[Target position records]

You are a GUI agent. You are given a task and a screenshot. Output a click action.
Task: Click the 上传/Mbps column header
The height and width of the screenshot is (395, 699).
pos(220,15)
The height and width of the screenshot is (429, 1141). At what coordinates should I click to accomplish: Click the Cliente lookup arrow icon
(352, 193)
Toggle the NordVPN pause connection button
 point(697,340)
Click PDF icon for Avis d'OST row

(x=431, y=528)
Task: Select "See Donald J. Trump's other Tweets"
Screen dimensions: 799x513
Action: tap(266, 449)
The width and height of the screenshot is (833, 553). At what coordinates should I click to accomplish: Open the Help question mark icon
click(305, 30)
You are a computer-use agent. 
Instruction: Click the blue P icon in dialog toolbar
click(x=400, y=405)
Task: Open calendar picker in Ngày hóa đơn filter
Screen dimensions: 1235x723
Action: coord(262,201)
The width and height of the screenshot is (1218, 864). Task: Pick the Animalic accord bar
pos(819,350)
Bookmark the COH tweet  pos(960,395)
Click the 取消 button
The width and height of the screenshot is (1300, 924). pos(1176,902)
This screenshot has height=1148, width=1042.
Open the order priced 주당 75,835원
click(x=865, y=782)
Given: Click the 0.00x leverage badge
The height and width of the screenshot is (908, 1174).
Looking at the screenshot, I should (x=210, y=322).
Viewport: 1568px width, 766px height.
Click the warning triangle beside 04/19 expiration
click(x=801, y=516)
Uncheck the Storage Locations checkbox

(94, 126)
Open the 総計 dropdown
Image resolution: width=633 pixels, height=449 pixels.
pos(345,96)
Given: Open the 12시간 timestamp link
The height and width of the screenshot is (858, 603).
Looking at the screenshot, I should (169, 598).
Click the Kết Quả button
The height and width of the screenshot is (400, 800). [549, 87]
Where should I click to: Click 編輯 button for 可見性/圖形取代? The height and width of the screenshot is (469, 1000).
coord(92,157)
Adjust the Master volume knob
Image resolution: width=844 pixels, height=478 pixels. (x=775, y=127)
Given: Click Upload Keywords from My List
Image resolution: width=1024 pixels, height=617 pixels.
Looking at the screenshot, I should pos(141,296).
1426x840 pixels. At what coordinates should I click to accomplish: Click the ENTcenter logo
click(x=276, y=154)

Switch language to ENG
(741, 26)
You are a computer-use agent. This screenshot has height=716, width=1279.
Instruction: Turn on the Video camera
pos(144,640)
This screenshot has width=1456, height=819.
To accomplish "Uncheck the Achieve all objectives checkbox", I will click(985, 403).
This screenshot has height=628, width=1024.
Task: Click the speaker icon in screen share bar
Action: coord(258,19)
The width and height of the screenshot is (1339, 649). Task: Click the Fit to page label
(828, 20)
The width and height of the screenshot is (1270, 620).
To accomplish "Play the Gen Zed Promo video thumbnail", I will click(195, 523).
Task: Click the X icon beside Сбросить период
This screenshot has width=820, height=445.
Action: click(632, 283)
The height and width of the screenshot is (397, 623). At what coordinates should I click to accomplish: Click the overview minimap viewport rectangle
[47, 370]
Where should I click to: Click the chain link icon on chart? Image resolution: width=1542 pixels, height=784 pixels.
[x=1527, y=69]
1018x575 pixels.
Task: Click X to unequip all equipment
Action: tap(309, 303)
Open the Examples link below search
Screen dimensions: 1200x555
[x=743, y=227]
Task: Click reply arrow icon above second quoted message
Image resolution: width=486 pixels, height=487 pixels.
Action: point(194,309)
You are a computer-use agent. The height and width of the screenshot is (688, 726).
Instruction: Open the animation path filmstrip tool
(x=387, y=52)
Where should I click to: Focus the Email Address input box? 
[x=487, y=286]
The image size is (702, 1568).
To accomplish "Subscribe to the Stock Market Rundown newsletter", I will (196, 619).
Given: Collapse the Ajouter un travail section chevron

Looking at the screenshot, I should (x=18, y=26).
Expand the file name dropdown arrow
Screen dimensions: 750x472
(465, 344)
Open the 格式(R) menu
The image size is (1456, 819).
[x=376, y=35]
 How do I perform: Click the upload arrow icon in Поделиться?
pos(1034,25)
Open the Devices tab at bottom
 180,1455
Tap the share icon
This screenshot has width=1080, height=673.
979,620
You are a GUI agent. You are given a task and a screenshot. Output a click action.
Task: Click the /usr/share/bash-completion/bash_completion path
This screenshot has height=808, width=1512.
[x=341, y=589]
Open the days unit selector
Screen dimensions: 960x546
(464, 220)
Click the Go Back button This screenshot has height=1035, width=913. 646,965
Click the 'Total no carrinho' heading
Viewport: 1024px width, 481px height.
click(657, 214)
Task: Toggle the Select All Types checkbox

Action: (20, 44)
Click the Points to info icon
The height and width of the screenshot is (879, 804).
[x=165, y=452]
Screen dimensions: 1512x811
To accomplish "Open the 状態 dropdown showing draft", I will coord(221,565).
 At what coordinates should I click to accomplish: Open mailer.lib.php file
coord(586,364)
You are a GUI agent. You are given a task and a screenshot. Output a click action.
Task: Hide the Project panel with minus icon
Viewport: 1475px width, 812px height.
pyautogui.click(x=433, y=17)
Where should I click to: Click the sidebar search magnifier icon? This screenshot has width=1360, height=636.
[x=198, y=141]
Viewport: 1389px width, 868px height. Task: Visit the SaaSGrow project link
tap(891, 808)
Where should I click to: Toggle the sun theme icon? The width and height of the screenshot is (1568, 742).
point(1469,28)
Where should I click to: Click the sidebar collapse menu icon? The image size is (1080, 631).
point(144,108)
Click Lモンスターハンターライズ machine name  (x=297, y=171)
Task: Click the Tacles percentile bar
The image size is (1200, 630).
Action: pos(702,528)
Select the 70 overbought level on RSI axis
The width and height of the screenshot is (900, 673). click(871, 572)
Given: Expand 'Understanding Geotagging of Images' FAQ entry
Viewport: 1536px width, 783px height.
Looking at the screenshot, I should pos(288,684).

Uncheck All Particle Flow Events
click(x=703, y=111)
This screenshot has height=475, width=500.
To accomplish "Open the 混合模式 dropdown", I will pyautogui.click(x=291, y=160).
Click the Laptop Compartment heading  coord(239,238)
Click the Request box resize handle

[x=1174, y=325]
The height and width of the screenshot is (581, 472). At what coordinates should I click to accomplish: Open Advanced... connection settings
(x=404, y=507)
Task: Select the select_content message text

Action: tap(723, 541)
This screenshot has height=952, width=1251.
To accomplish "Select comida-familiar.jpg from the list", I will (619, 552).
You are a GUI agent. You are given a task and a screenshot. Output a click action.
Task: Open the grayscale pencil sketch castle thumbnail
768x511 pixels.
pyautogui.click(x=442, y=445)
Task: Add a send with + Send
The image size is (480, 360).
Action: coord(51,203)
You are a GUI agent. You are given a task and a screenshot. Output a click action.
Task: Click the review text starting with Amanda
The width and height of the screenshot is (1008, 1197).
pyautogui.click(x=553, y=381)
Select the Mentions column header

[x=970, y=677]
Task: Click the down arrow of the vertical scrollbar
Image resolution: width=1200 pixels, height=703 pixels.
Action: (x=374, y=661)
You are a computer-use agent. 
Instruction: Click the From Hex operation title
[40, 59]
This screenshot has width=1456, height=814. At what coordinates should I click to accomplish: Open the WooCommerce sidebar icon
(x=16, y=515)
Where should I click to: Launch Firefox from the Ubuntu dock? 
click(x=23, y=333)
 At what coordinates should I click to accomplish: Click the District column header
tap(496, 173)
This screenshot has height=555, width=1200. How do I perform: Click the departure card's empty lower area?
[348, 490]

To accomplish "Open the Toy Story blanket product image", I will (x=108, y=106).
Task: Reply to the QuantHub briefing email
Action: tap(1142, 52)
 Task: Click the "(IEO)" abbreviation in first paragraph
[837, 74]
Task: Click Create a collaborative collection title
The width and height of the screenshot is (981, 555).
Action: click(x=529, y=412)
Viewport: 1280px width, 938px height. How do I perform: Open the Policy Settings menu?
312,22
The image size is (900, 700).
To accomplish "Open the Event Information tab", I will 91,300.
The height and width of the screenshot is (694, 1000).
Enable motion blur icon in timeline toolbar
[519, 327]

» Stated task: Turn the material from the line containing "Where should I click to: Click the chain" to the line containing "[x=198, y=141]", inclusive, into a JSON list of strings with one string per line. Skip blank lines.

» Answer to the task:
[
  "Where should I click to: Click the chain link icon on chart? Image resolution: width=1542 pixels, height=784 pixels.",
  "[x=1527, y=69]",
  "1018x575 pixels.",
  "Task: Click X to unequip all equipment",
  "Action: tap(309, 303)",
  "Open the Examples link below search",
  "Screen dimensions: 1200x555",
  "[x=743, y=227]",
  "Task: Click reply arrow icon above second quoted message",
  "Image resolution: width=486 pixels, height=487 pixels.",
  "Action: point(194,309)",
  "You are a computer-use agent. The height and width of the screenshot is (688, 726).",
  "Instruction: Open the animation path filmstrip tool",
  "(x=387, y=52)",
  "Where should I click to: Focus the Email Address input box? ",
  "[x=487, y=286]",
  "The image size is (702, 1568).",
  "To accomplish \"Subscribe to the Stock Market Rundown newsletter\", I will (196, 619).",
  "Given: Collapse the Ajouter un travail section chevron",
  "Looking at the screenshot, I should (x=18, y=26).",
  "Expand the file name dropdown arrow",
  "Screen dimensions: 750x472",
  "(465, 344)",
  "Open the 格式(R) menu",
  "The image size is (1456, 819).",
  "[x=376, y=35]",
  " How do I perform: Click the upload arrow icon in Поделиться?",
  "pos(1034,25)",
  "Open the Devices tab at bottom",
  " 180,1455",
  "Tap the share icon",
  "This screenshot has width=1080, height=673.",
  "979,620",
  "You are a GUI agent. You are given a task and a screenshot. Output a click action.",
  "Task: Click the /usr/share/bash-completion/bash_completion path",
  "This screenshot has height=808, width=1512.",
  "[x=341, y=589]",
  "Open the days unit selector",
  "Screen dimensions: 960x546",
  "(464, 220)",
  "Click the Go Back button This screenshot has height=1035, width=913. 646,965",
  "Click the 'Total no carrinho' heading",
  "Viewport: 1024px width, 481px height.",
  "click(657, 214)",
  "Task: Toggle the Select All Types checkbox",
  "Action: (20, 44)",
  "Click the Points to info icon",
  "The height and width of the screenshot is (879, 804).",
  "[x=165, y=452]",
  "Screen dimensions: 1512x811",
  "To accomplish \"Open the 状態 dropdown showing draft\", I will coord(221,565).",
  " At what coordinates should I click to accomplish: Open mailer.lib.php file",
  "coord(586,364)",
  "You are a GUI agent. You are given a task and a screenshot. Output a click action.",
  "Task: Hide the Project panel with minus icon",
  "Viewport: 1475px width, 812px height.",
  "pyautogui.click(x=433, y=17)",
  "Where should I click to: Click the sidebar search magnifier icon? This screenshot has width=1360, height=636.",
  "[x=198, y=141]"
]